* _Problem statement_
Beginning with the first line, please repeat the entries exactly and end on the line that contains "Collapse the Plik".

Given entries Start Marker

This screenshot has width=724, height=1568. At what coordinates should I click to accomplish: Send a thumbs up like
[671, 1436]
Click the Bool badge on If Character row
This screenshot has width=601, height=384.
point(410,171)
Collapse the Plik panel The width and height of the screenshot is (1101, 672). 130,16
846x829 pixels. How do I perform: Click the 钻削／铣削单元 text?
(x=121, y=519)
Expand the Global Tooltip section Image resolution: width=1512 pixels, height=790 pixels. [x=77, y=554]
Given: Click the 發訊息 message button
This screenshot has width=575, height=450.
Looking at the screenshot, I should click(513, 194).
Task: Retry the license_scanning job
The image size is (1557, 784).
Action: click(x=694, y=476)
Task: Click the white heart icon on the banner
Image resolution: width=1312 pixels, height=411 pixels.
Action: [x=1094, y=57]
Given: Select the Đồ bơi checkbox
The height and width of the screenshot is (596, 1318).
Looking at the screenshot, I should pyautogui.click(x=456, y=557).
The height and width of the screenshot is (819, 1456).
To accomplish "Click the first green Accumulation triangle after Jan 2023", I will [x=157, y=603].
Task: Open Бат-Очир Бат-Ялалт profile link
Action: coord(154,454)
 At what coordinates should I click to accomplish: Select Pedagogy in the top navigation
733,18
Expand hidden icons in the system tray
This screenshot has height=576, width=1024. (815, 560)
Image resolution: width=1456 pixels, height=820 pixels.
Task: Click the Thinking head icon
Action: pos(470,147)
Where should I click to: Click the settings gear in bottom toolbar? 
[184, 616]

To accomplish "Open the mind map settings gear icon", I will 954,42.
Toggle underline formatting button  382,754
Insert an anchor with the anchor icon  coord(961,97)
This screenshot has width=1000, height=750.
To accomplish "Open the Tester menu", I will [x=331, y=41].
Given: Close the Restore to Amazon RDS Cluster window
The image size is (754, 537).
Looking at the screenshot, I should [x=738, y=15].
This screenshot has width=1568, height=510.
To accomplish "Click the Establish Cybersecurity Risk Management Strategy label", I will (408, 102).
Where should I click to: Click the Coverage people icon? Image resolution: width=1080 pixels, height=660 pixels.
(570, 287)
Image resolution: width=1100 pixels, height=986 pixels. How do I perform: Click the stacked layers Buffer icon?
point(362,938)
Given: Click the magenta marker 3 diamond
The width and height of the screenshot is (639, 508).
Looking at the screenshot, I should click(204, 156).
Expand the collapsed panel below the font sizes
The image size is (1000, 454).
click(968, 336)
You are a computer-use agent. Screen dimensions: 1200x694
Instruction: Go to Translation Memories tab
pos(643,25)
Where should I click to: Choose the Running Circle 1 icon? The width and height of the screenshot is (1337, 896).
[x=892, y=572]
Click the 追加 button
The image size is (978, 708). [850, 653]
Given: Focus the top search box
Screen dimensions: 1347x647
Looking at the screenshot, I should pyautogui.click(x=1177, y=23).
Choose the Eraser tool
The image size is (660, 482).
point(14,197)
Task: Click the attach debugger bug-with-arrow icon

Given entries End Marker

* _Finished task_
This screenshot has width=724, height=1568. At what coordinates should I click to accomplish: Send a thumbs up like
[671, 1436]
Click the Bool badge on If Character row
This screenshot has width=601, height=384.
point(410,171)
Collapse the Plik panel The width and height of the screenshot is (1101, 672). 130,16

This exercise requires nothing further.